[Cross-posted from the EA Forum]
A little while ago, I wrote about how I wanted to make an interactive carbon policy calculator. Turns out that already exists.
My friend Brandon Liu introduced me to this interactive calculator, showing different policies and their effects on global climate change. Here is the FAQ for the simulator.
It’s quite in-depth and allows tweaking many different factors and assumptions, and it also shows many different charts. Some general takeaways from playing with the calculator which were surprising for me and might be worth discussing:
Reducing deforestation does very little to help reduce global temperatures by 2100. I know that the default EA position on climate change as of a few years back was “support CoolEarth because Doing Good Better said it was cost-effective”, and I’m not sure how it’s changed since. But it seems worth pointing out that the overall benefit from reducing deforestation (and also planing more trees ala afforestation) seems likely to have a very low upper-bound on its benefit.
Carbon capture technologies, in the most optimistic case, does help, but reducing emissions via carbon taxing/pricing still plays a bigger role. I’d previously prioritized such research because it seems like one of the few ways we can go carbon-negative. However, it seems like this simulation assumes we can’t scale up the tech fast enough to bring us back to 2010 temperatures, even with the most optimistic settings the simulation allows.
(I note being confused by this because of previous conversations with people who have mentioned that other types of geoengineering interventions like injecting sulfate aerosols into the atmosphere to help with global cooling could be easily deployed, and I don’t think the model accounts for these sorts of strategies.)
As a result of 2., it seems that policies which price carbon higher seem like one of the highest things to prioritize, if you believe their models for how this changes our energy consumption profile (e.g. shifting from coal to renewables, etc. etc.)
Techno-optimism is potentially overoptimistic. (NOTE: Someone in the comments pointed out that the sources used for estimating tech benefits is likely an underestimate by at least a factor of 2, so EN-ROADS may be wrong here.)

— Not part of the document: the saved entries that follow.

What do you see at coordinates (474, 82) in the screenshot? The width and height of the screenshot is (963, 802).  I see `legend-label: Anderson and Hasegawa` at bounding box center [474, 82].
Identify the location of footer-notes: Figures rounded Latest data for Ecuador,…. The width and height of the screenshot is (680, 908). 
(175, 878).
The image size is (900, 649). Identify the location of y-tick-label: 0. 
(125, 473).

Even in the best-best-case scenario, where we institute the heaviest carbon pricing strategy, assume maximum research into more efficient fuels, assume heavy subsidies and taxes for clean/dirty energy, and assume maximum energy efficiency and electrification across all sectors, e.g. the techno-utopia scenario, we’re still looking at 2C of warming by 2100.

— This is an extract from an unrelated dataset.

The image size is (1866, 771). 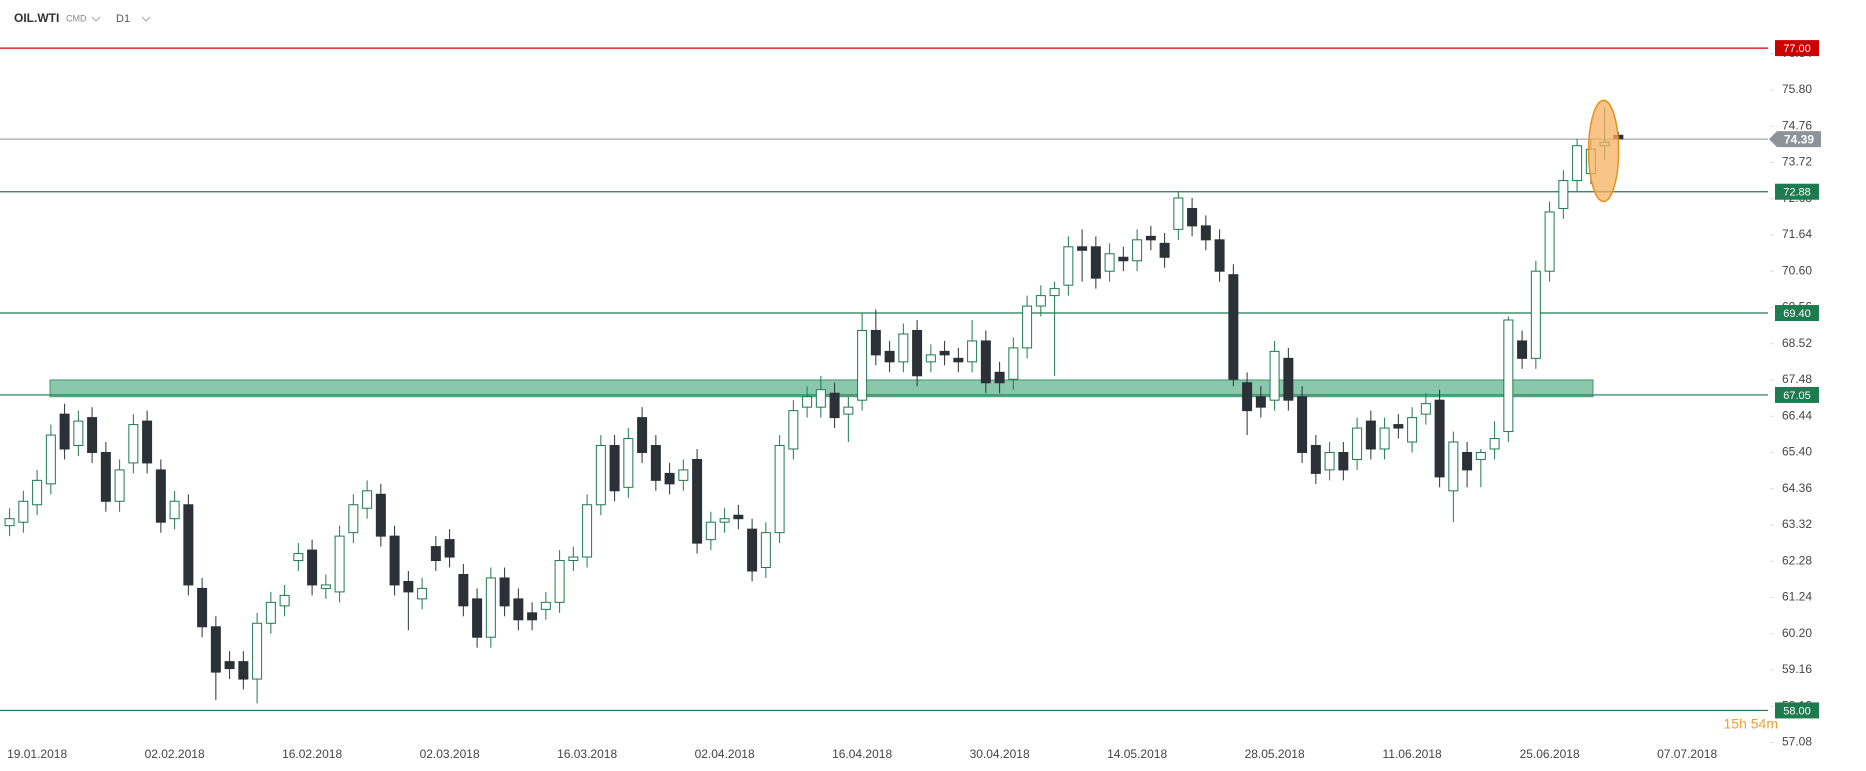 What do you see at coordinates (76, 18) in the screenshot?
I see `market: CMD` at bounding box center [76, 18].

Decreasing population growth by itself has a very small impact, which renders arguments like these quite weak. (Of course, there are also other moral concerns regarding efforts to reduce population growth, but I’m just pointing out that the proponents lose, even on their own grounds.)
Costs for adaptation are unaddressed. If we admit that it looks very, very difficult to get emissions down to where they need to be by 2100, then if we want to maintain the same standards of living, plausibly next thing to look into is ways of living which can deal with hotter surface temperatures, e.g. living underground. I’m unsure what the research for that looks like, or who’s been working on this.
Overall, I think this is a fantastic tool that embodies a lot of the EA values, that’s coming from a non-EA source. I think other EA issues could benefit from a similar sort of calculator. For other people who were confused about the scale of different interventions, I hope this proves to be a valuable aid.